Stored data entries:

_ _ _ _ _

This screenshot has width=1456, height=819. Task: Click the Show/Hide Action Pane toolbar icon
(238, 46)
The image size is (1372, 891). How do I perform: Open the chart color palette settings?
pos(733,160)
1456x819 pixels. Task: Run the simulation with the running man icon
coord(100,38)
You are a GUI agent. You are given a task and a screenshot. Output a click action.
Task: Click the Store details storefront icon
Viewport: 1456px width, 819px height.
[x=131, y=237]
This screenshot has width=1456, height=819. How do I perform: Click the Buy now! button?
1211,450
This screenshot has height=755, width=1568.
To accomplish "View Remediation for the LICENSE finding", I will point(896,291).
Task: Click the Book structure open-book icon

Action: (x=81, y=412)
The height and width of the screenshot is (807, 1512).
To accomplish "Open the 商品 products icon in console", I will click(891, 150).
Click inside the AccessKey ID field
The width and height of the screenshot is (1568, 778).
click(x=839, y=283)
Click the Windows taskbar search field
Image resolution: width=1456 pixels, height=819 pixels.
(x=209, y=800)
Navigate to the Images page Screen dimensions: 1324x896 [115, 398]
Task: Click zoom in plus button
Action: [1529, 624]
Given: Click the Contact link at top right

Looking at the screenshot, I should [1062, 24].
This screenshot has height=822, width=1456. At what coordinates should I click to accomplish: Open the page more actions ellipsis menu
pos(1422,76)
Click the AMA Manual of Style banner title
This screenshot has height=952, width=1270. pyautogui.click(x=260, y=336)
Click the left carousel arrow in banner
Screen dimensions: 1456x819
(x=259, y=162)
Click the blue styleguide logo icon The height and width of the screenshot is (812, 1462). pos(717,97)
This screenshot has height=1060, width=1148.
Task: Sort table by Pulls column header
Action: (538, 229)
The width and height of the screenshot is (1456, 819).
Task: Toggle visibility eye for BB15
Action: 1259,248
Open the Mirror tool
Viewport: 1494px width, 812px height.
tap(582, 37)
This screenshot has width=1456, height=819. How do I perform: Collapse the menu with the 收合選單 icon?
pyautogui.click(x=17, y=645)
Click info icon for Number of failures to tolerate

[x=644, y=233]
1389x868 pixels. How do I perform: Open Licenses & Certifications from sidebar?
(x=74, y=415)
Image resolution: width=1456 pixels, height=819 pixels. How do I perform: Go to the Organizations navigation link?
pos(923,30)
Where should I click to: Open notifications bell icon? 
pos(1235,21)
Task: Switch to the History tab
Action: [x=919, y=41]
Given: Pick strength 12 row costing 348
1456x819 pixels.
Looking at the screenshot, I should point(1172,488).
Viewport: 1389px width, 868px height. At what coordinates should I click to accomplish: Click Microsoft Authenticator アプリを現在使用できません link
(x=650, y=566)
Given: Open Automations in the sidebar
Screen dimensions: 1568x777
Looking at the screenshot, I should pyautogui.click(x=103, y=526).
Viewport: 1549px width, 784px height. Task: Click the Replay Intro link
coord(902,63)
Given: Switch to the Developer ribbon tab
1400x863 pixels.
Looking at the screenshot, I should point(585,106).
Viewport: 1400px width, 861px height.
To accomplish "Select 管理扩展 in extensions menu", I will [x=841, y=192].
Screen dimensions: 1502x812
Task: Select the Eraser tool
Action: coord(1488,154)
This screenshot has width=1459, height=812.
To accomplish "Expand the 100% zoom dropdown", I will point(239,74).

_ _ _ _ _

An exact transcription of all the records is needed.

### [Solution for this exercise]
This screenshot has width=1456, height=819. Task: Click the Show/Hide Action Pane toolbar icon
(238, 46)
The image size is (1372, 891). How do I perform: Open the chart color palette settings?
pos(733,160)
1456x819 pixels. Task: Run the simulation with the running man icon
coord(100,38)
You are a GUI agent. You are given a task and a screenshot. Output a click action.
Task: Click the Store details storefront icon
Viewport: 1456px width, 819px height.
[x=131, y=237]
This screenshot has width=1456, height=819. How do I perform: Click the Buy now! button?
1211,450
This screenshot has height=755, width=1568.
To accomplish "View Remediation for the LICENSE finding", I will point(896,291).
Task: Click the Book structure open-book icon

Action: (x=81, y=412)
The height and width of the screenshot is (807, 1512).
To accomplish "Open the 商品 products icon in console", I will click(891, 150).
Click inside the AccessKey ID field
The width and height of the screenshot is (1568, 778).
click(x=839, y=283)
Click the Windows taskbar search field
Image resolution: width=1456 pixels, height=819 pixels.
(x=209, y=800)
Navigate to the Images page Screen dimensions: 1324x896 [115, 398]
Task: Click zoom in plus button
Action: [1529, 624]
Given: Click the Contact link at top right

Looking at the screenshot, I should [1062, 24].
This screenshot has height=822, width=1456. At what coordinates should I click to accomplish: Open the page more actions ellipsis menu
pos(1422,76)
Click the AMA Manual of Style banner title
This screenshot has height=952, width=1270. pyautogui.click(x=260, y=336)
Click the left carousel arrow in banner
Screen dimensions: 1456x819
(x=259, y=162)
Click the blue styleguide logo icon The height and width of the screenshot is (812, 1462). pos(717,97)
This screenshot has height=1060, width=1148.
Task: Sort table by Pulls column header
Action: (538, 229)
The width and height of the screenshot is (1456, 819).
Task: Toggle visibility eye for BB15
Action: 1259,248
Open the Mirror tool
Viewport: 1494px width, 812px height.
tap(582, 37)
This screenshot has width=1456, height=819. How do I perform: Collapse the menu with the 收合選單 icon?
pyautogui.click(x=17, y=645)
Click info icon for Number of failures to tolerate

[x=644, y=233]
1389x868 pixels. How do I perform: Open Licenses & Certifications from sidebar?
(x=74, y=415)
Image resolution: width=1456 pixels, height=819 pixels. How do I perform: Go to the Organizations navigation link?
pos(923,30)
Where should I click to: Open notifications bell icon? 
pos(1235,21)
Task: Switch to the History tab
Action: [x=919, y=41]
Given: Pick strength 12 row costing 348
1456x819 pixels.
Looking at the screenshot, I should point(1172,488).
Viewport: 1389px width, 868px height. At what coordinates should I click to accomplish: Click Microsoft Authenticator アプリを現在使用できません link
(x=650, y=566)
Given: Open Automations in the sidebar
Screen dimensions: 1568x777
Looking at the screenshot, I should pyautogui.click(x=103, y=526).
Viewport: 1549px width, 784px height. Task: Click the Replay Intro link
coord(902,63)
Given: Switch to the Developer ribbon tab
1400x863 pixels.
Looking at the screenshot, I should point(585,106).
Viewport: 1400px width, 861px height.
To accomplish "Select 管理扩展 in extensions menu", I will [x=841, y=192].
Screen dimensions: 1502x812
Task: Select the Eraser tool
Action: coord(1488,154)
This screenshot has width=1459, height=812.
To accomplish "Expand the 100% zoom dropdown", I will point(239,74).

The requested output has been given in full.